Tuesday, February 4, 2014

"Night and day. Day and night."

"The needle tears a hole.
  The old familiar sting.
  Try to kill it all away
  but I remember everything"
                       Trent Reznor- "Hurt"

      Most of us will never truly comprehend serious, life altering addictions. We may think we know the moment by moment struggle of an addict because we admit  to current or former battles with caffeinated  beverages, food or cigarettes. What is compulsion versus addiction? Why do some people turn into addicts and others don't?
     Addiction can be used to describe a physical or biological compulsion. There is an over reaction of the brain to specific stimuli. Overtime, addicts build up a tolerance for the substance which causes them to need more and more of a stimulant in order to create a high.
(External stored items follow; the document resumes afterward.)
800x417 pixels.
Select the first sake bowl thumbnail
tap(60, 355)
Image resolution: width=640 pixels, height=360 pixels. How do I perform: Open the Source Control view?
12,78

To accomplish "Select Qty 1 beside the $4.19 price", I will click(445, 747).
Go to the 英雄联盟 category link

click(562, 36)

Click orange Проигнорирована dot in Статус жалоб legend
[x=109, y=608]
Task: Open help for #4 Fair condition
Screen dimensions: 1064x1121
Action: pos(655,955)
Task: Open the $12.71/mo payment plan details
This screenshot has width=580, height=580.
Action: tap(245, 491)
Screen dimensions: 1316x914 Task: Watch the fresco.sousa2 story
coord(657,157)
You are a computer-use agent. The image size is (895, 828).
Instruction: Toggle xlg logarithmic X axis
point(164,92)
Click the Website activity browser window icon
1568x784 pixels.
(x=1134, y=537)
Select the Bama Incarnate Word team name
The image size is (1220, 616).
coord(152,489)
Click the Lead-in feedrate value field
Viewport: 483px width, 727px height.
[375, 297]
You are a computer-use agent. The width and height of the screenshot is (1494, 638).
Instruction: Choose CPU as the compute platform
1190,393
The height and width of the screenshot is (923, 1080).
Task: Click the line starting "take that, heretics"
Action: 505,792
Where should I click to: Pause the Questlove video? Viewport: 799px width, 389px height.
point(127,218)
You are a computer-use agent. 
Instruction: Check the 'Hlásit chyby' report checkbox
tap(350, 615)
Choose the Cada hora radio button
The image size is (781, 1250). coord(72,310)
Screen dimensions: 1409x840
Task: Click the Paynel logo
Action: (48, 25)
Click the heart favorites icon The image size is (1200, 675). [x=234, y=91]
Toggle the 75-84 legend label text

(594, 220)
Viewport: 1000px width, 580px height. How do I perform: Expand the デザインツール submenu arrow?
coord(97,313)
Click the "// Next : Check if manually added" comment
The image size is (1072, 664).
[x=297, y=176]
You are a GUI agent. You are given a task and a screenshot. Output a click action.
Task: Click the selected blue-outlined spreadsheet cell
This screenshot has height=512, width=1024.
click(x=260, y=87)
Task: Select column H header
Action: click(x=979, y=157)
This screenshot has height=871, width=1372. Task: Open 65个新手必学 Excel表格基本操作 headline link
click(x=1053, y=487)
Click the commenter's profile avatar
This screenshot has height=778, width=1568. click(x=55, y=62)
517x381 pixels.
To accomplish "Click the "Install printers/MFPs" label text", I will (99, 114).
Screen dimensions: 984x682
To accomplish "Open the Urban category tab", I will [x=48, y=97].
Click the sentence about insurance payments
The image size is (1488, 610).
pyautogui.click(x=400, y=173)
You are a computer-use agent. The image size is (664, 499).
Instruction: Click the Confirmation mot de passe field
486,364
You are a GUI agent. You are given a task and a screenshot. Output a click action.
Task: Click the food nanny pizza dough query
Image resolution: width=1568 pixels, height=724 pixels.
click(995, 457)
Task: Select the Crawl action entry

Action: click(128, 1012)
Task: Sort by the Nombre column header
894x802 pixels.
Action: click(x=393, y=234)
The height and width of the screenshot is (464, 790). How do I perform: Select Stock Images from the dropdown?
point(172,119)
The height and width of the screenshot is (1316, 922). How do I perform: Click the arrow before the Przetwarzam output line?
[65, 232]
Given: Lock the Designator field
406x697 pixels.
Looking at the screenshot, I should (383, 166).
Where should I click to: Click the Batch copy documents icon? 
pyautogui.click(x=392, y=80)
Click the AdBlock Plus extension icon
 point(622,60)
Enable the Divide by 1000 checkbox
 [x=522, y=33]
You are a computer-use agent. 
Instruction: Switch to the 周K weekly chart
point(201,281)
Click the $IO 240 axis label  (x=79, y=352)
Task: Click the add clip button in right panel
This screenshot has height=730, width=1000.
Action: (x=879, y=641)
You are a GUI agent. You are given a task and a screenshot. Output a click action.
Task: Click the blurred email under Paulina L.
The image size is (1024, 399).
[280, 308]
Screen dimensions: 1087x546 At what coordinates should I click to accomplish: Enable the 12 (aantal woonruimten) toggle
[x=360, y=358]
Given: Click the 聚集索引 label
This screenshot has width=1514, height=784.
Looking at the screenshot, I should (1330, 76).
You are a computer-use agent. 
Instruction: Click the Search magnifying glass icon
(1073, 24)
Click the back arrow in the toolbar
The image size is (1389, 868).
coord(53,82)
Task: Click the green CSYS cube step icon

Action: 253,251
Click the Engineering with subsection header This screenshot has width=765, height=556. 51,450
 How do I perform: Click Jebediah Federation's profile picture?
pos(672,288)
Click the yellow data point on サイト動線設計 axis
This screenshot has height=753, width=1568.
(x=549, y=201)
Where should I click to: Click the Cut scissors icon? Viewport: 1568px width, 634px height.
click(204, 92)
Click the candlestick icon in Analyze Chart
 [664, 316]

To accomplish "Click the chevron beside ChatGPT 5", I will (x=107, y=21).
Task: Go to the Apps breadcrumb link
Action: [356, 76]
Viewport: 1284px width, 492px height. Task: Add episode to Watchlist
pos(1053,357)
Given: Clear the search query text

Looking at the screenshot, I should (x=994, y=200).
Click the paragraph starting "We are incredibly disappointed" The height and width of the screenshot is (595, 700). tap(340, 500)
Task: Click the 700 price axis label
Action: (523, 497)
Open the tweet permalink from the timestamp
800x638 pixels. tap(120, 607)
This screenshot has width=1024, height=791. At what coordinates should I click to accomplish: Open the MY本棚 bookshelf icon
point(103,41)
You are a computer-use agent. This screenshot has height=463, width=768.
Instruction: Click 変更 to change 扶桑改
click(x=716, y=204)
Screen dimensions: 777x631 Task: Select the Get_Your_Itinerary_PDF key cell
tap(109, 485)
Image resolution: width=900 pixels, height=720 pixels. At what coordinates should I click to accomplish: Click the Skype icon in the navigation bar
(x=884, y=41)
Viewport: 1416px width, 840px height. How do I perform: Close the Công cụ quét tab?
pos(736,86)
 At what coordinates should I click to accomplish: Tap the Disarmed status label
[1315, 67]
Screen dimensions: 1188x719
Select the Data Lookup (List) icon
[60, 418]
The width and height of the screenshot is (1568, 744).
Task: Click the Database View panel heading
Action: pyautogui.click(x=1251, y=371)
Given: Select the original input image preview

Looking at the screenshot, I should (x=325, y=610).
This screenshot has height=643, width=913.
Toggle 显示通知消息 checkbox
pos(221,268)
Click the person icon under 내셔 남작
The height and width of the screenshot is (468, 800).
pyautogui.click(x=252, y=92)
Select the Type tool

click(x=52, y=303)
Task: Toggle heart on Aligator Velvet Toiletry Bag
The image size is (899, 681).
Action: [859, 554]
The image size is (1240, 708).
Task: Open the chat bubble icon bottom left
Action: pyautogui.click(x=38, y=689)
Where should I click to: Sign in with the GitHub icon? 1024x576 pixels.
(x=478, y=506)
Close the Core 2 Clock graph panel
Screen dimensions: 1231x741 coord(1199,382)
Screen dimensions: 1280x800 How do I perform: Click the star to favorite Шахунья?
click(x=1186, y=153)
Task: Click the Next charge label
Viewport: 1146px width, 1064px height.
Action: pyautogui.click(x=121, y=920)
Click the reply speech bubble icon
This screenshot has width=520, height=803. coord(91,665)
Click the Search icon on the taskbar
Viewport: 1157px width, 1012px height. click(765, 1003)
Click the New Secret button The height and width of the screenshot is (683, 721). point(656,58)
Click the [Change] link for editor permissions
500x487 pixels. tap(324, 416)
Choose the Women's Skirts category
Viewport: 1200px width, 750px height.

Surprisingly, most addictive behavior isn't related to either physical tolerance or exposure to such cues. Human beings compulsively surf porn sites, gamble, shop or use drugs in reaction to being emotionally stressed. We do this whether or not we have a physical addiction. There is a compulsion to act out. Since these psychologically based addictions are not formed from drug or brain effects, they can account for why people frequently switch addictive actions from one drug to a completely different kind of drug, or even to a non-drug behavior. This type of behavior is disturbingly shocking for many but described perfectly in the short documentary clip above from  "A Deadly Dance"(2013), a film about modern day heroin addiction in the Northeastern US.
      The focus of the addiction isn't what matters but the need to take action under certain kinds of stress. For example, most people who smoke, smoke more cigarettes when they are nervous or stressed out. Smokers may begin to chain smoke under duress. When a smoker decides to quit, the stress of life doesn't magically disappear. After a smoker conquers their physical nicotine addiction they may turn to food and begin to eat compulsively. Stress is the psychological trigger. Treating this type of addiction requires an understanding of how addictions psychologically work. We become mindful of our triggers and habits.
     We need to move away from feeling that addictions are purely pleasure seeking
 and  hedonistic, are due to lack of moral fiber or strength of character and move more towards understanding how to truly help people who are clearly suffering. Shaming and guilt do nothing to help those with compulsive or addictive personalities. If we truly wish to help people with addictions we must allow them to express themselves freely. We need to observe what is going on inside and out. We need to understand why they act and feel the way they do. At this point there are still arguments for and against nature versus nurture. Experts continue to debate whether drug dependence and addiction mean the same thing. Effective treatment and compassion is key. Compassion is always key.